Our School Dispute Resolution Programs
We offer a variety of School Dispute Resolution programs that target places where we can have the most impact. These programs have served as part of our greatest focus and growth for the last several years. Click here to download our School Conflict Resolution Programs brochure.
The Wayne County Dispute Resolution Center, also known as the Wayne Mediation Center, has provided conflict resolution services to more than thirty-five schools throughout Wayne County in the past few years. WCDRC’s school conflict resolution specialists generally have extensive experience with children and/or dispute resolution methods, and all have taken extensive advanced training in the specific conflict resolution program being delivered. Most also have taken the forty-hour Michigan State Court Administrative Office approved mediation training and all have undergone state background checks.
A student was about to explode. His high school friends had all turned against him, and everyone at his new school could tell that he was enraged. Unfortunately, despite the efforts of a number of adults at school, he refused to talk to anyone about his frustration, and was seriously contemplating violence against one of his “former” friends, whom he felt was responsible for spreading lies about him to others.
Luckily, the school nurse knew to direct him to the Restorative Practices facilitator who was assigned by the Wayne County Dispute Resolution Center to his school. Her job is to conduct a “conference” between students whenever conflict arises at the school. As a specially trained and neutral outside facilitator, who is not associated or employed by the school, she is uniquely able to get students to trust and open up to her.
Read a Success Story here.
Purpose: Increase school safety, reduce student suspensions and conflict, improve school climate.
Impact: Participants determine how to repair harm caused by the act of one or more students.
Restorative conferencing provides a model to consider past actions, consequences and to change future behavior. It can also be used to reduce suspensions for fighting or other harmful behavior, thereby improving students’ chances of graduation.
How it works: A WCDRC facilitator is provided a location in the school for between 15 and 30 hours per week. Whenever a dispute arises, the facilitator is notified and engages with all of the parties affected. The facilitator then oversees a process focused upon repairing the harm resulting from the behavior, including appropriate consequences. In the great majority of cases, an agreement is reached and a written behavior plan results and is provided to the school. The facilitator later follows up with the participants to ensure that the agreement is followed.
Community Building/Mentorship Circles
Purpose: Provide a sense of community, security, and belonging to struggling students.
Impact: Improves school culture by reducing conflict and disruptive behavior, providing opportunity for students needing mentorship to meet in a safe, consistent, and supportive environment. Students participating report improved attendance, increased general interest in school and better grades.

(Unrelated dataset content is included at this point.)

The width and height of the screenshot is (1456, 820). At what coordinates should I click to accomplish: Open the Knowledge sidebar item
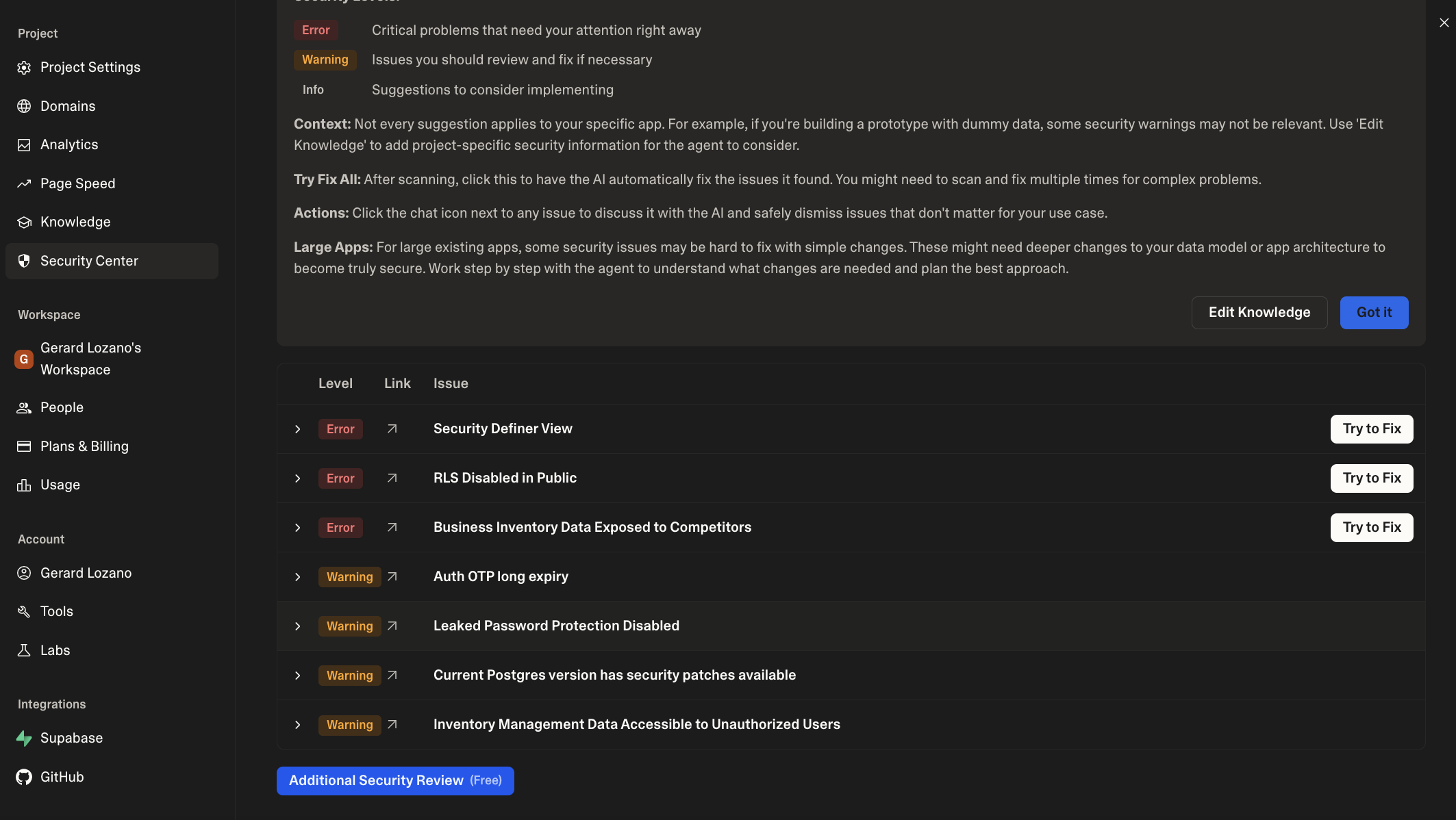75,222

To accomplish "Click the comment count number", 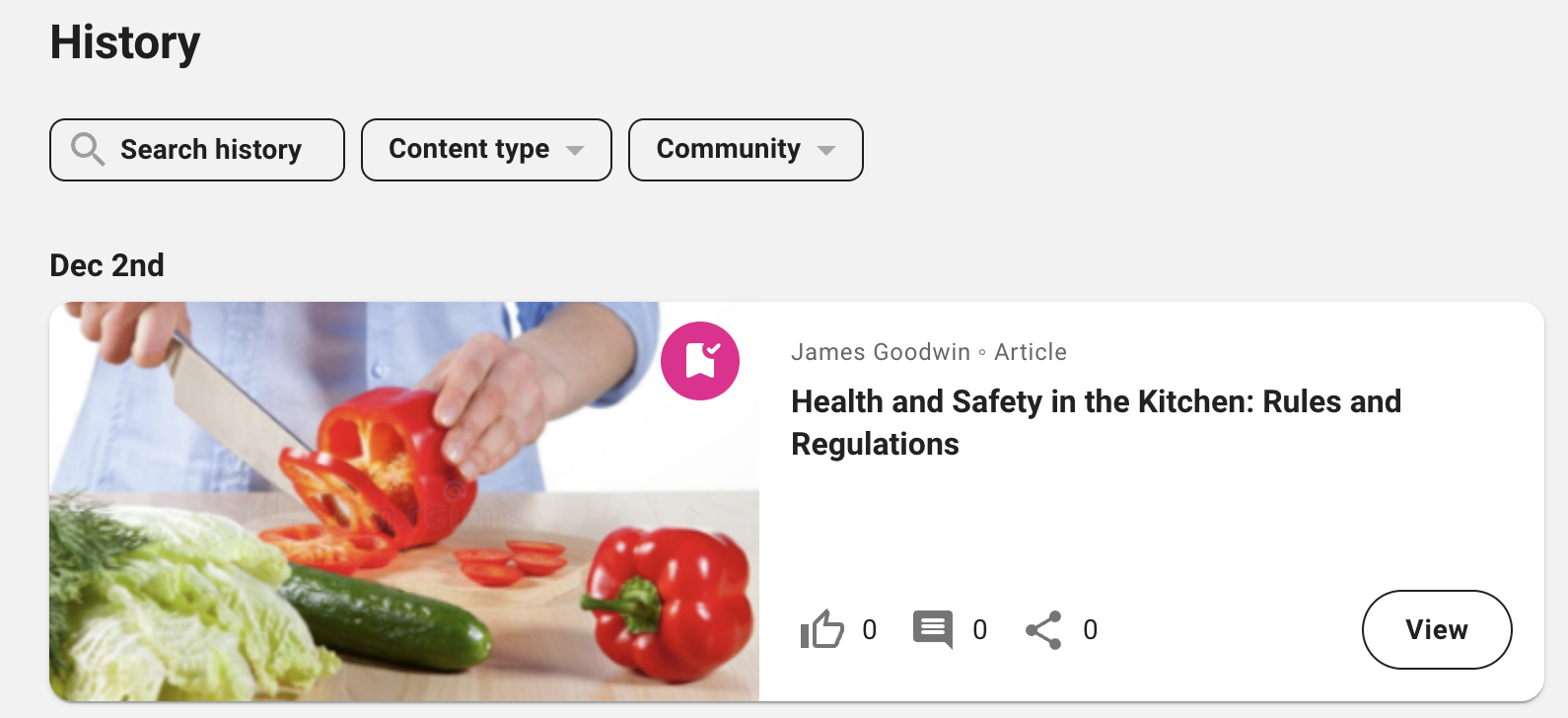I will click(x=979, y=630).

How it works: For each Circle, the school selects six to eight male or female students who are facing particular issues (e.g., bullying, anger, diversity, LGBT) or generally struggling. A facilitator meets with the students together once per week for an hour for the entire school year. The facilitator guides the discussion about topics that are important to members of the group and especially focus upon future goals, values and behavior. The focus is upon the group becoming a small community and part of an improved larger school community.

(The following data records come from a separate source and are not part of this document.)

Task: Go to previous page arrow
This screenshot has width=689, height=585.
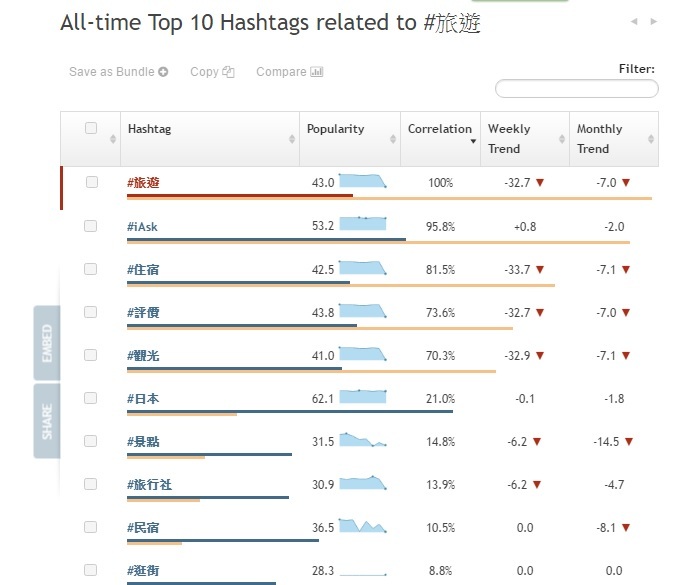Action: point(634,21)
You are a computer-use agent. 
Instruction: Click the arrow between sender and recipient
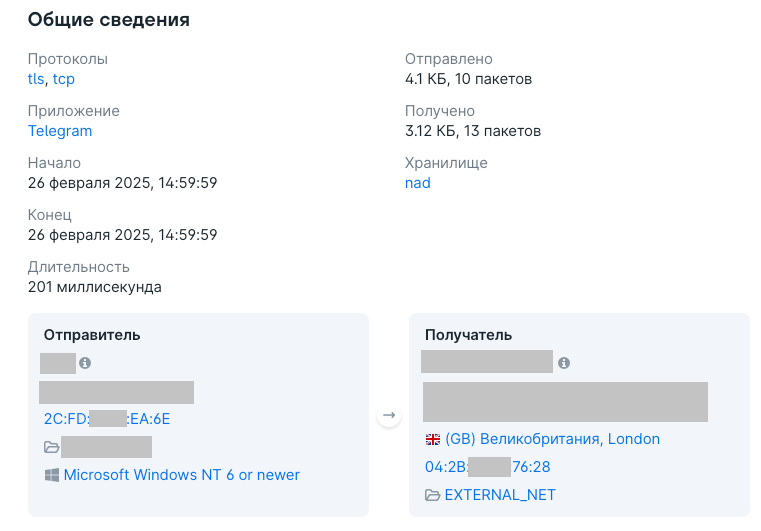coord(389,415)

Special Education Mediation, Facilitation and Informational Presentations
Purpose: At no cost, improve understanding with parents and effectively resolve issues involving special education students.
Impact: School districts save precious time and resources by forming better relationships and agreements with parents, avoiding contested hearings and lawsuits.

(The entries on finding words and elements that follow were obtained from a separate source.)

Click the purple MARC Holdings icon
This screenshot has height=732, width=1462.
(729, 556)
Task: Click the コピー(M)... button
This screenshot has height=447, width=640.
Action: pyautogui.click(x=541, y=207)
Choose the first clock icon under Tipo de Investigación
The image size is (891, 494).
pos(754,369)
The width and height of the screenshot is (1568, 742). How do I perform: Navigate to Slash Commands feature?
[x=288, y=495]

How it works: Schools or parents of special education students contact WCDRC to request a presentation, IEP facilitation or a mediation of a special education issue. At no cost to the school, WCDRC schedules and provides a specially trained mediator or facilitator to meet the request.
For mediations and facilitations, a WCDRC specialist works collaboratively with parents or guardians of a student with a disability and a representative of the school district to reach mutually agreed upon solutions. By asking questions and discussing all information with both parties, the mediator helps the parent(s) and the school district representative resolve disagreements, reach a more complete understanding of each other’s concerns and agree upon the special education program for the student in a cooperative and timely manner.
Truancy Prevention Mediation
Purpose: Improve school attendance.
Impact: Truancy Prevention Mediation has proven very effective in reducing the critical problem of unexcused absences that frequently signal the first step along the path to students dropping out and failing to graduate. In past years, students participating in this program have shown a 55-75% rate of improvement in their attendance.
How it works: The school provides a list of students to WCDRC that have truancy issues. WCDRC contacts the student’s parents and schedules mediations at the school at a date and time selected by the school. The mediator meets with the student, parent(s) or guardian and the school representative(s) to determine the real impediments to attendance, and in most cases, a mutual agreement is reached to resolve the attendance issues. Sometimes this requires additional services being introduced to the families. The mediator follows up with the school and student to ensure that the agreement is working. This program requires a strong commitment by the school to improve attendance.